* **Texto dado**:
= = = =

Para Wolf pintar esas fotos constituye un proceso de apertura que tiene relación con volverlas más borrosas. Las somete a un proceso de transformación en que desaparecen ciertos elementos secundarios, se altera levemente el encuadre, aunque en general sigue respetando las reglas del snapshot. Se trata de imponerles una pequeña dosis de olvido que hace que las cosas se asemejen unas a otras. De este modo las imágenes dejan de corresponder a determinados acontecimientos –una madre saludando, niños jugando, una pequeña mirando televisión– y comienzan a parecerse más a los estados de ánimo que los sustentan.
En este tránsito hacia la indefinición la pintura se torna casi transparente, aguada, como si buscara amortiguar el sopor de la rutina. En el trabajo de Wolf no encontramos la pesantez de un estado nostálgico, más bien aparece una sencilla y feliz aceptación de la banalidad. En estos cuadros las cosas pasan de cerca y lentamente, la clausura de antaño se configura en un nuevo paisaje, que aunque tiene sus limitaciones es más accesible. No obstante, la puerta la deja solo entreabierta, ya que en alguna medida aquella complicidad original entre el fotógrafo de antes y su modelo se resguarda. Wolf asume su distancia, es lo que le permite pintar. En sus imágenes, y a pesar de la simpleza etérea que le otorgan sus fondos casi vacíos, persiste una intimidad inviolable: ese enigma las vuelve atractivas.

= = = =

* **Entradas de datos guardadas**:
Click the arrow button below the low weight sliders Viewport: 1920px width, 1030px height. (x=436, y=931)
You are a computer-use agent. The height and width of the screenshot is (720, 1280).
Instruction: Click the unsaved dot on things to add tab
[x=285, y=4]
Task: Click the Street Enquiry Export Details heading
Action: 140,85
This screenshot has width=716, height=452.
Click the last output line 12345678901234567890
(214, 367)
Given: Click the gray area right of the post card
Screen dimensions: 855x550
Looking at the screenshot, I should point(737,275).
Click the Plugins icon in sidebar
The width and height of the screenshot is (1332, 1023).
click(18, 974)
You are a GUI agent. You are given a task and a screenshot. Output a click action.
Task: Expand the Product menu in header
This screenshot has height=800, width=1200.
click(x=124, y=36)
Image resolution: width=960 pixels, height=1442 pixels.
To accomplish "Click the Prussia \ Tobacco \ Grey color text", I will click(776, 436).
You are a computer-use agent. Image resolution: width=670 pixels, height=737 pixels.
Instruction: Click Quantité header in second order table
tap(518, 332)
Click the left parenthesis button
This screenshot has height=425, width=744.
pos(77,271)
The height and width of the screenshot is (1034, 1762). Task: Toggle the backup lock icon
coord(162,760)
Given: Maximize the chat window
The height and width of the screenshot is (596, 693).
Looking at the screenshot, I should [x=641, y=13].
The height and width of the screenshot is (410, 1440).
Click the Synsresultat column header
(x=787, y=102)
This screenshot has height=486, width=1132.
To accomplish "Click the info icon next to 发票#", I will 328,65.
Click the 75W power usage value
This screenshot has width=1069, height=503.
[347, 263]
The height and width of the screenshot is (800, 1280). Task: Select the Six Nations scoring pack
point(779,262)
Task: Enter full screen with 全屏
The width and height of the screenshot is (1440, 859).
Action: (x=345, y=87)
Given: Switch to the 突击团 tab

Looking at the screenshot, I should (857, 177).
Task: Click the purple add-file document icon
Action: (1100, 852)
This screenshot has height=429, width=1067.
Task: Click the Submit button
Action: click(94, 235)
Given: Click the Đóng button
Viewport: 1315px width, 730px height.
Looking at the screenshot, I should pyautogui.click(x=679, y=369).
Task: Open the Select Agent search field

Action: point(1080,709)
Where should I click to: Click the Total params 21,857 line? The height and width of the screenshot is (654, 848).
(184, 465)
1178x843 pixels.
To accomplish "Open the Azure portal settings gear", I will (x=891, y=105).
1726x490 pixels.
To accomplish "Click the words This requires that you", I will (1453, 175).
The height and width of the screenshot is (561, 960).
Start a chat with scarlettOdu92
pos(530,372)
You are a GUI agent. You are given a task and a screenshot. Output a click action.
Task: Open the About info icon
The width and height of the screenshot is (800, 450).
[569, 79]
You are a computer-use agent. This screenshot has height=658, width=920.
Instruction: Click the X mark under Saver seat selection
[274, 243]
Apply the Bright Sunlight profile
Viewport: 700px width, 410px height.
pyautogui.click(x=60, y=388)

= = = =

* **Lista de tareas**:
a – Según el texto sobre la pintura de Wolf, ¿qué es lo que le permite pintar a Wolf?
b – Enumera los acontecimientos que el texto sobre la pintura de Wolf cita entre guiones como aquellos a los que las imágenes dejan de corresponder.
c – Transcribe palabra por palabra el fragmento del texto sobre la pintura de Wolf desde "Para Wolf pintar" hasta "que los sustentan.", ambos incluidos.
El material no guarda ninguna relación con el texto.

* **Soluciones**:
a – Le permite pintar asumir su distancia.

b –
- una madre saludando
- niños jugando
- una pequeña mirando televisión

c –
Para Wolf pintar esas fotos constituye un proceso de apertura que tiene relación con volverlas más borrosas. Las somete a un proceso de transformación en que desaparecen ciertos elementos secundarios, se altera levemente el encuadre, aunque en general sigue respetando las reglas del snapshot. Se trata de imponerles una pequeña dosis de olvido que hace que las cosas se asemejen unas a otras. De este modo las imágenes dejan de corresponder a determinados acontecimientos –una madre saludando, niños jugando, una pequeña mirando televisión– y comienzan a parecerse más a los estados de ánimo que los sustentan.